In a letter Wednesday, Dave Clark, executive director of Amazon’s retail unit, congratulated President Joe Biden and Vice President Kamala Harris.

He reiterated a request that Amazon made last month to the Centers for Disease Control and Prevention, demanding that front-line workers among the more than 800,000 American employees receive vaccines at “the earliest appropriate time.”

Even much of Amazon’s white-collar workforce at its Seattle headquarters and other offices are struggling from home, the company’s warehouses, cloud-computing data centers and Whole Foods Market stores have remained open due to the pandemic.

Clark said Amazon has a contract with a health care provider to administer vaccines to its units.

“We are ready to move quickly once vaccines are available,” he wrote.

Reuters reported the letter earlier Wednesday.

“In addition, we are prepared to leverage our operations, information technology and communication capabilities and expertise to support your administration’s vaccination efforts,” Clark continued.

“Our scale allows us to have a significant immediate impact” in the fight against the disease, he wrote.

In an interview with Bloomberg television earlier this month, Jay Carney, a former Biden staff member who now leads Amazon’s policy and communications teams, said the company provided assistance to officials working on the presidential transition.
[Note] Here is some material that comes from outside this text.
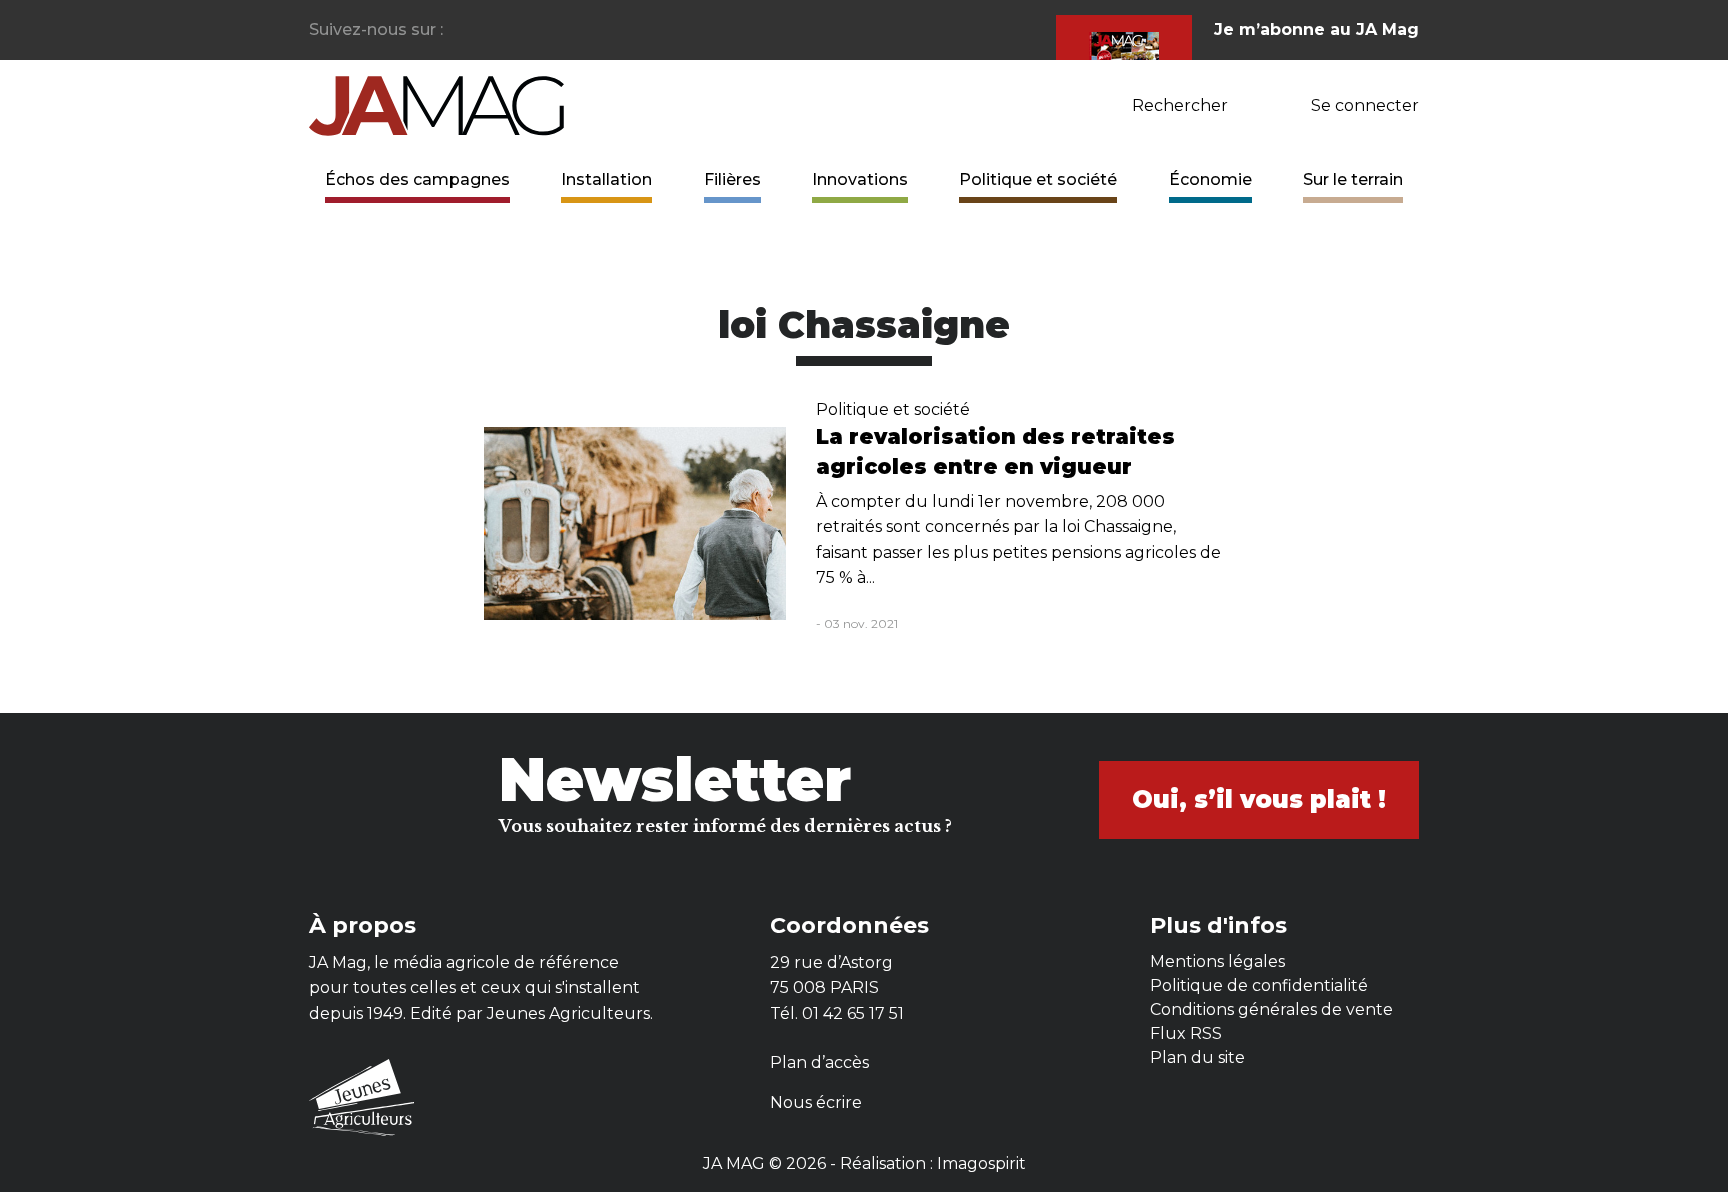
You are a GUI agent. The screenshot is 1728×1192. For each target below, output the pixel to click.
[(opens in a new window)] (459, 30)
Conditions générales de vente (1271, 1009)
“We have offered suggestions, our experiences and we are open to any ideas that the administration might have, that the administration could have received, in the way we can help,” he said.

Amazon is under pressure from regulators and Congress over its growing power, and it’s unclear whether the Biden administration will step up control.

Since the virus began to spread in the United States, America’s second-largest private sector employer has made major adjustments to its expanded logistics network to accommodate social distancing.

However, Amazon said last year that about 20,000 of its employees tested positive for the virus in the first six months of the pandemic. Some employees, lawmakers and labor officials have criticized Amazon’s response to the crisis as insufficient.